How to complete this task —
The records that follow are to be transcribed word for word.
= = =
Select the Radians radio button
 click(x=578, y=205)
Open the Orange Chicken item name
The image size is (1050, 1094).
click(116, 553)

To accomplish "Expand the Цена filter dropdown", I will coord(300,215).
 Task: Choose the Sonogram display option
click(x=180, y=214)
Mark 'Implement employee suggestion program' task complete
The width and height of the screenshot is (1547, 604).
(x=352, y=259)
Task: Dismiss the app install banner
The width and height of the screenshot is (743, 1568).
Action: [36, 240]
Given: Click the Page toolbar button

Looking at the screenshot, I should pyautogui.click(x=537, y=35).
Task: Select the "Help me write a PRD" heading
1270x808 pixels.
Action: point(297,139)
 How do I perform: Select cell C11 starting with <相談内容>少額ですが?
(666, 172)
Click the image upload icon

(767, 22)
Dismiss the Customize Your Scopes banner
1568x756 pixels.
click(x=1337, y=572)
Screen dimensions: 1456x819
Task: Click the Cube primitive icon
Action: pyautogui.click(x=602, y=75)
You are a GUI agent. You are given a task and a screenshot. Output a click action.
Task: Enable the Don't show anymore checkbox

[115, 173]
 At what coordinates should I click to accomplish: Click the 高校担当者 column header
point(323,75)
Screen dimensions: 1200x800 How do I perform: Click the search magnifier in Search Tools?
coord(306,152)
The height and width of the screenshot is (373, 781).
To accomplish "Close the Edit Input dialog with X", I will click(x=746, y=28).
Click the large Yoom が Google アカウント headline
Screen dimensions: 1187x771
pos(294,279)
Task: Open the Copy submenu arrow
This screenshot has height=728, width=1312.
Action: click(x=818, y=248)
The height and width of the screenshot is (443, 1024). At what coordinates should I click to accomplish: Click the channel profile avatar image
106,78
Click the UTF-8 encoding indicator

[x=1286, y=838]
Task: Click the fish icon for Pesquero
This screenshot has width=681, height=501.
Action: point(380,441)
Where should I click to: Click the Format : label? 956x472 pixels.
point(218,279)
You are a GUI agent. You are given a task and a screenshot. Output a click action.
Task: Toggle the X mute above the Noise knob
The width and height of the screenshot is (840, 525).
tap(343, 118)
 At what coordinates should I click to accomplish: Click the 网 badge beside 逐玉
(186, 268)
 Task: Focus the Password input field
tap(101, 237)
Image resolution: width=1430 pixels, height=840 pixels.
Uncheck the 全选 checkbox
= = =
Result of this exercise —
Select the Radians radio button
 click(x=578, y=205)
Open the Orange Chicken item name
The image size is (1050, 1094).
click(116, 553)

To accomplish "Expand the Цена filter dropdown", I will coord(300,215).
 Task: Choose the Sonogram display option
click(x=180, y=214)
Mark 'Implement employee suggestion program' task complete
The width and height of the screenshot is (1547, 604).
(x=352, y=259)
Task: Dismiss the app install banner
The width and height of the screenshot is (743, 1568).
Action: [36, 240]
Given: Click the Page toolbar button

Looking at the screenshot, I should pyautogui.click(x=537, y=35).
Task: Select the "Help me write a PRD" heading
1270x808 pixels.
Action: point(297,139)
 How do I perform: Select cell C11 starting with <相談内容>少額ですが?
(666, 172)
Click the image upload icon

(767, 22)
Dismiss the Customize Your Scopes banner
1568x756 pixels.
click(x=1337, y=572)
Screen dimensions: 1456x819
Task: Click the Cube primitive icon
Action: pyautogui.click(x=602, y=75)
You are a GUI agent. You are given a task and a screenshot. Output a click action.
Task: Enable the Don't show anymore checkbox

[115, 173]
 At what coordinates should I click to accomplish: Click the 高校担当者 column header
point(323,75)
Screen dimensions: 1200x800 How do I perform: Click the search magnifier in Search Tools?
coord(306,152)
The height and width of the screenshot is (373, 781).
To accomplish "Close the Edit Input dialog with X", I will click(x=746, y=28).
Click the large Yoom が Google アカウント headline
Screen dimensions: 1187x771
pos(294,279)
Task: Open the Copy submenu arrow
This screenshot has height=728, width=1312.
Action: click(x=818, y=248)
The height and width of the screenshot is (443, 1024). At what coordinates should I click to accomplish: Click the channel profile avatar image
106,78
Click the UTF-8 encoding indicator

[x=1286, y=838]
Task: Click the fish icon for Pesquero
This screenshot has width=681, height=501.
Action: point(380,441)
Where should I click to: Click the Format : label? 956x472 pixels.
point(218,279)
You are a GUI agent. You are given a task and a screenshot. Output a click action.
Task: Toggle the X mute above the Noise knob
The width and height of the screenshot is (840, 525).
tap(343, 118)
 At what coordinates should I click to accomplish: Click the 网 badge beside 逐玉
(186, 268)
 Task: Focus the Password input field
tap(101, 237)
Image resolution: width=1430 pixels, height=840 pixels.
Uncheck the 全选 checkbox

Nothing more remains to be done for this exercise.